Ce travail vient à sa façon confirmer les études transversales qui ont montré une association entre des taux plasmatiques élevés d'homocystéine et des états de démence. Cet acide aminé a aussi dernièrement été associé au risque de pathologies vasculaires touchant la carotide, les coronaires et la circulation périphérique. On peut aussi raisonnablement postuler, comme le fait le Dr Joseph Loscalto (Boston) dans l'hebdomadaire américain, que l'hyperhomocystéinémie puisse être un facteur direct de toxicité neuronale. Et comme le Dr Loscalto, on peut trouver ici matière à de nouvelles études qui chercheront à tester l'impact bénéfique des folates ou de diverses vitamines chez les personnes à risque.
Reste, pour l'heure l'essentiel : convient-il dès aujourd'hui de s'intéresser aux taux plasmatiques d'homocystéine de ses patients et si oui, pourquoi ? Pour les informer de leur risque supérieur à la normale d'être victimes d'une forme de démence ? Non, diront ceux pour qui démence rime avec fatalité.
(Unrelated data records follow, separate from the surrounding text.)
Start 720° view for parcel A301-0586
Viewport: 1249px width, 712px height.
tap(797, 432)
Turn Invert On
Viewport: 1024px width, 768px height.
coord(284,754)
Oui, affirmeront les tenants du droit à connaître son possible avenir. Ces derniers pourront aussi ajouter la contribution originale d'un groupe de Chicago dirigé par le Dr David A. Bennet qui, dans le JAMA (daté du 13 février), établit que la stimulation cognitive est de nature à réduire les risques de survenue de la maladie d'Alzheimer. Selon cette équipe du Rush Alzheimer's Disease Center de Chicago, une personne qui se livre à des activités intellectuellement stimulantes réduit de 47% ses risques d'être victime d'une forme précoce de démence. Cette étude a été menée sur 801 personnes âgées de plus de 65 ans, suivies entre janvier 1994 et juillet 2001.
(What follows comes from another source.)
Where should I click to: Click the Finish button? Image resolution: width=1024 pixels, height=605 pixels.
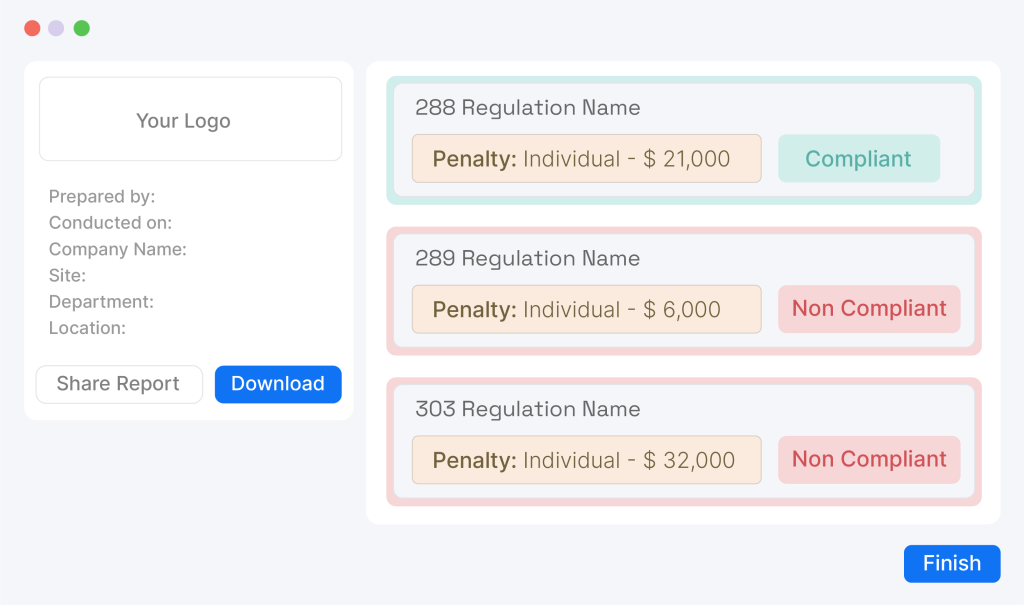pyautogui.click(x=951, y=564)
Le groupe était composé de religieux répartis sur l'ensemble des Etats-Unis. On retenait, parmi les activités intellectuellement stimulantes, la lecture, les mots croisés, les jeux de cartes et la visite de musées. Tous les participants ont accepté de faire don de leur cerveau à la recherche, ce qui devrait permettre aux auteurs de l'étude d'en apprendre davantage sur la corrélation entre activité cérébrale et déclin des fonctions intellectuelles.
«Chez la Devineuse on courait, Pour se faire annoncer ce que l'on désirait, Son fait consistait en adresse. Quelques termes de l'art, beaucoup de hardiesse, Du hasard quelquefois, tout cela concourait : Tout cela bien souvent faisait crier miracle» écrit La Fontaine dans «Les Devineresses». Est-on certain, de nos jours, que notre médecine ne prend pas plaisir à jouer le rôle de la pythie ; un rôle, il est vrai, que faute de prêtres sans doute notre époque ne cesse de lui confier.